The UK is set to print its October jobs report on Wednesday and might show a smaller increase in claimants of 1.6K versus the previous 4.6K. This could be enough to keep the unemployment rate steady at 5.4% – its lowest level in seven years.
Prior to this, the Bank of England expressed a less hawkish outlook in their recent rate statement and MPC meeting minutes, indicating downgrades in their growth estimates under the latest Inflation Report. Policymakers stressed that economic conditions have weakened significantly since their earlier report, leading market watchers to predict that the central bank won’t be hiking rates at all next year.
Because of this, traders are on the lookout for potentially disappointing jobs data, which might push GBP lower against its forex peers. The UK currency has sold off sharply following last week’s BOE events but has been able to recover at the start of this week.
GBPUSD has broken below a near-term support area at the 1.5250 minor psychological mark then tumbled to the 1.5025 level. From there, signs of a pullback materialized, possibly taking price to the 38.2% Fib near the 100 SMA or the 50% Fib at the 200 SMA.
Stochastic and RSI are heading up, showing that buyers are in control and that the correction could carry on.

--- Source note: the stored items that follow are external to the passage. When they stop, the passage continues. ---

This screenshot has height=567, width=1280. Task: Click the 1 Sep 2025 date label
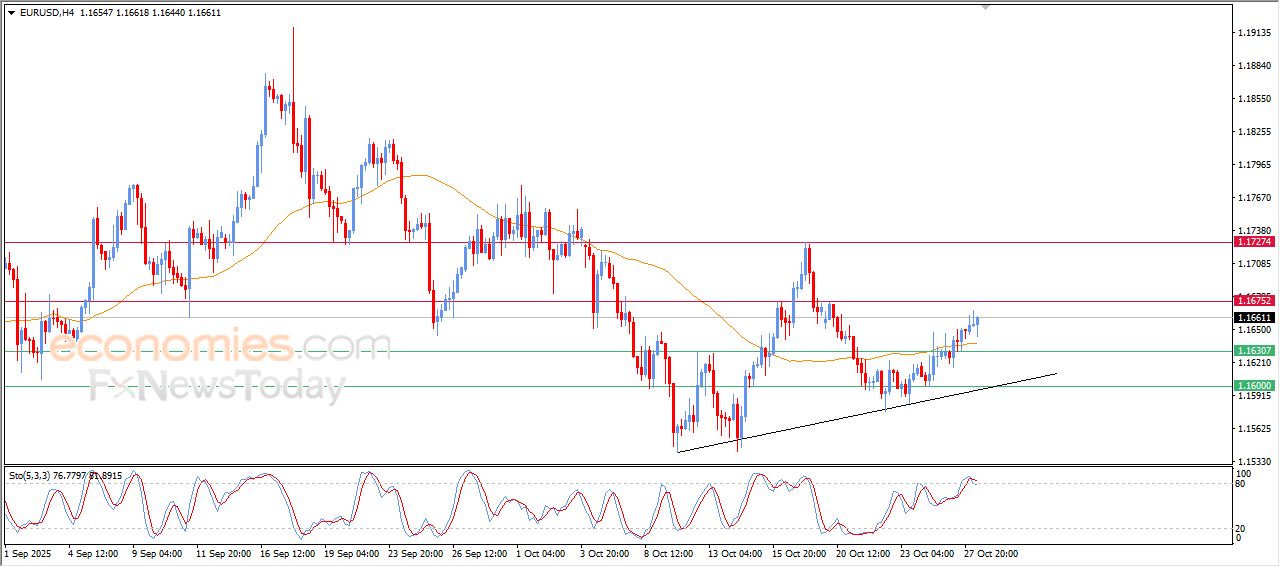coord(27,553)
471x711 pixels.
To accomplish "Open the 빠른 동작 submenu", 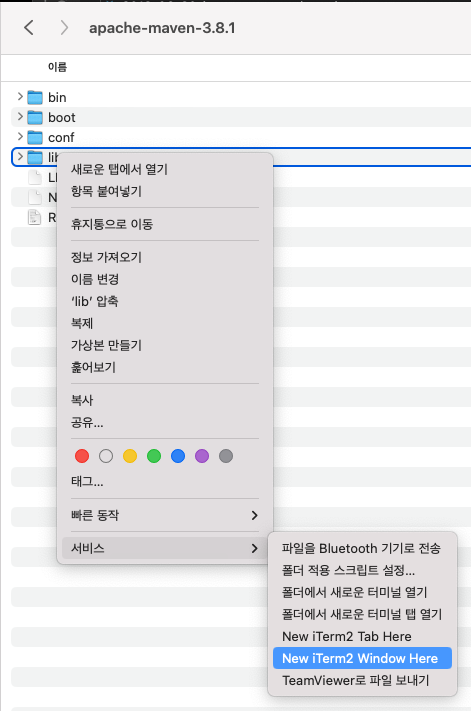I will (165, 515).
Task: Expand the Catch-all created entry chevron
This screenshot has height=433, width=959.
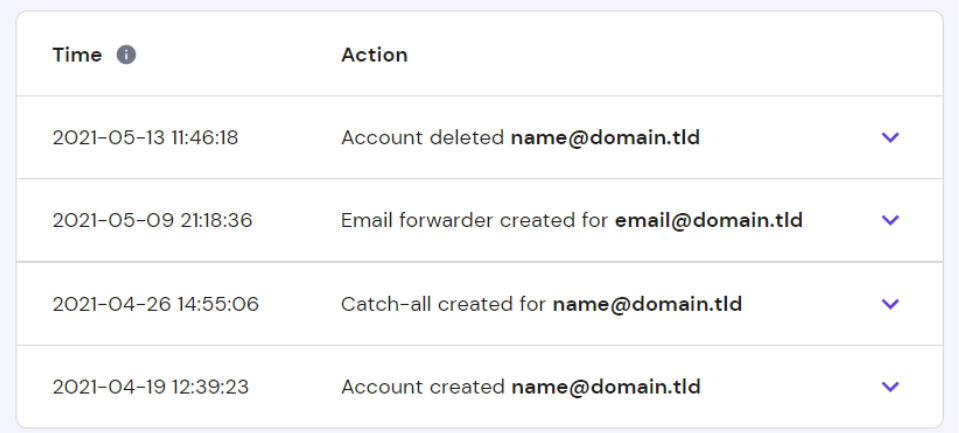Action: 890,304
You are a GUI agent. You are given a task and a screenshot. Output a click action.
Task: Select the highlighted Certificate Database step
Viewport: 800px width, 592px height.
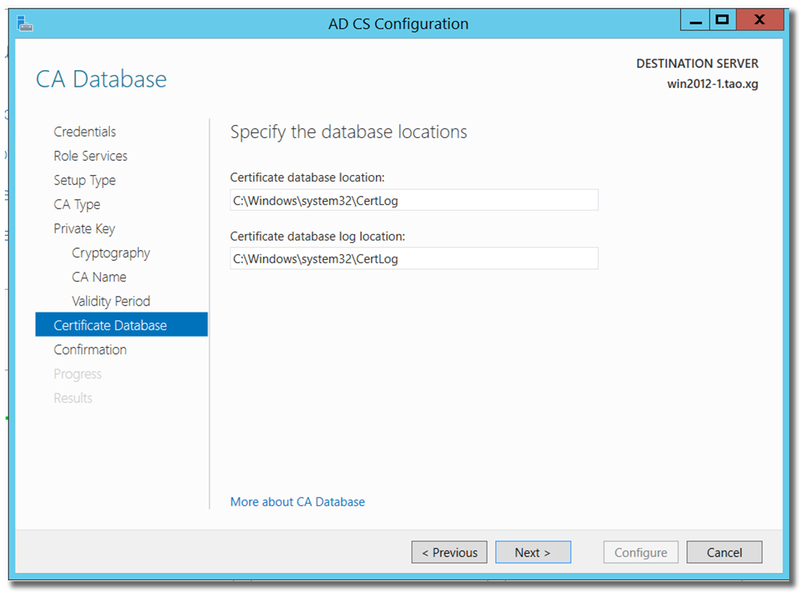pos(110,325)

Once the downtrend resumes, price could make a move towards the previous lows.
Strong data could spur a higher correction to the 61.8% Fib or 1.5300 major psychological level while weak figures could allow the selloff to resume early and push GBPUSD to new lows.
EURGBP is currently hovering at the bottom of its long-term range, still deciding whether to make a downside break or a bounce back to the resistance. The UK jobs release could serve as a good catalyst for a directional play.
Stochastic and RSI are both trying to climb out of the oversold region, indicating a possible bounce, while the 100 SMA looks ready for an upward crossover. Weak data could spur a rally back to the range resistance near .7450 or at least until the middle at .7200.